Direct JSON Download
For programmatic access, JSON files are also available:
output/papers.json- All papersoutput/papers_vlm.json- VLM papersoutput/papers_agent.json- Agent papers
Pipeline
The data processing pipeline consists of 11 steps:
- Fetch arXiv: Query the arXiv API for recent submissions in relevant categories
- Filter RS: Apply keyword-based filtering to identify remote sensing papers
- Extract Metadata: Parse paper titles, abstracts, authors, and dates
- VLM Detection: Use regex patterns to identify vision-language model related papers
- Agent Detection: Identify AI agent related papers in remote sensing
- Task Tagging: Classify papers into 11 task categories based on content
- Classification: Categorize as Method, Survey, or Dataset
- Generate Feeds: Create RSS feeds and JSON outputs
- Deploy: Update the website with new data
CLI Reference
Run the pipeline using Python:
python main.py [--category CAT] [--max-results N] [--output DIR]
Arguments
| Argument | Description | Default |
|---|---|---|
--category, -c | arXiv category to search (e.g., cs.CV, eess.IV) | cs.CV |
--max-results, -m | Maximum number of papers to fetch | 300 |
--output, -o | Output directory for JSON files | output/ |
--keywords, -k | Additional keywords for filtering (comma-separated) | remote sensing |
--vlm-keywords | JSON file with VLM keyword patterns | config/vlm_keywords.json |
--task-tags | JSON file with task tag patterns | config/task_tags.json |
--dry-run | Show what would be done without making changes | False |
--verbose, -v | Enable verbose logging | False |
Examples
# Fetch latest papers
python main.py
# Fetch with custom category and limit
python main.py --category eess.IV --max-results 500
# Dry run to see what would be fetched
python main.py --dry-run
# Verbose output
python main.py --verbose
Output Schema
Each paper entry in the JSON output contains the following fields:
| Field | Type | Description |
|---|---|---|
Paper_link | string | URL to the arXiv paper page |
Title | string | Paper title |
Authors | string | Comma-separated list of authors |
Abstract | string | Paper abstract (may contain LaTeX) |
Date | string | Submission date (YYYY-MM-DD) |
Year | integer | Publication year |
Month | integer | Publication month (1-12) |
Type | string | Paper type (e.g., cs.CV, eess.IV) |
Subtype | string | Paper subtype or arXiv ID |
Category | string | Classification: Method, Survey, or Dataset |
Publication | string | Conference or journal name if published |
code | string | URL to code repository if available |
BibTex | string | BibTeX citation entry |
_is_vlm | boolean | Whether paper is VLM-related |
_vlm_keywords | string | Semicolon-separated VLM keywords matched |
_is_agent | boolean | Whether paper is Agent-related |
_tasks | string | Semicolon-separated task tags |
Submit Group
You can create a custom paper group to curate and share a reading list with the community.

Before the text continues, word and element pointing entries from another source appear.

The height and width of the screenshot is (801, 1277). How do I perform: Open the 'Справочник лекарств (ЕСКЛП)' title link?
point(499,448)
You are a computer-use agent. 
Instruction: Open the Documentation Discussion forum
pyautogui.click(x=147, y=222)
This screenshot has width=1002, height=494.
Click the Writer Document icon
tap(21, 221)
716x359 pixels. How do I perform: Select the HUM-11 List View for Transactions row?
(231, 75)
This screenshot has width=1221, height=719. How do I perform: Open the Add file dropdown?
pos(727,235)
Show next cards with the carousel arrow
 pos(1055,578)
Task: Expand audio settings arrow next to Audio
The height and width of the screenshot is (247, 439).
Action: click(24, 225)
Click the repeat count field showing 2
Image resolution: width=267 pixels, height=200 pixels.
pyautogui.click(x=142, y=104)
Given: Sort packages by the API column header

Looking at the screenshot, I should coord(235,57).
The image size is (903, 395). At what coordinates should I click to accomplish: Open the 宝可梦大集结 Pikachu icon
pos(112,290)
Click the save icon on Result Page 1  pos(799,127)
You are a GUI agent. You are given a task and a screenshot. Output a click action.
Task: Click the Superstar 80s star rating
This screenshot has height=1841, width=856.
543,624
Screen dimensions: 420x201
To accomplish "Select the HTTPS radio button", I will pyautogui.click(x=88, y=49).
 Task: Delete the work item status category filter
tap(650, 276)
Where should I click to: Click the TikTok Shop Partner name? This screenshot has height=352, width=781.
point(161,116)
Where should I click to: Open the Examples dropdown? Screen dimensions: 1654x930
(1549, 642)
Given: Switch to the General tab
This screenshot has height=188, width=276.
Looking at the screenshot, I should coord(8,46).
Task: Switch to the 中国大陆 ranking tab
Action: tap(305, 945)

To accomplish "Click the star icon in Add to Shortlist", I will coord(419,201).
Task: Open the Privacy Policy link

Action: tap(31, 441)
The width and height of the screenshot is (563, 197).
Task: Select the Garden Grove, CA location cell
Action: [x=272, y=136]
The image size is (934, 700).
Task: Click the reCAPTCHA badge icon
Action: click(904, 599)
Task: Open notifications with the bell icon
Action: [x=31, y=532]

Groups appear in the "All Groups" dropdown on the main page.
1. Prepare your paper list
Create a JSON file containing an array of arXiv paper links. You can use the "Export Group" button in the Export dialog (By author). Or create it manually — each link should be a full arXiv abstract URL:
[
"http://arxiv.org/abs/2401.12345v1",
"http://arxiv.org/abs/2401.67890v2"
]2. Register your group
Add an entry to groups/index.json with your group's meta
[
{
"key": "my-group",
"label": "My Research Group",
"label_zh": "我的研究组",
"file": "my-group.json"
}
]| Field | Description |
|---|---|
key | Unique identifier for your group (use lowercase and hyphens) |
label | Display name in English |
label_zh | Display name in Chinese (optional) |
file | Filename of your paper list JSON (placed in the groups/ directory) |
3. Submit a Pull Request
Fork the repository, add your JSON file to the groups/ directory, update groups/index.json, and submit a Pull Request. Once merged, your group will appear in the dropdown for all users.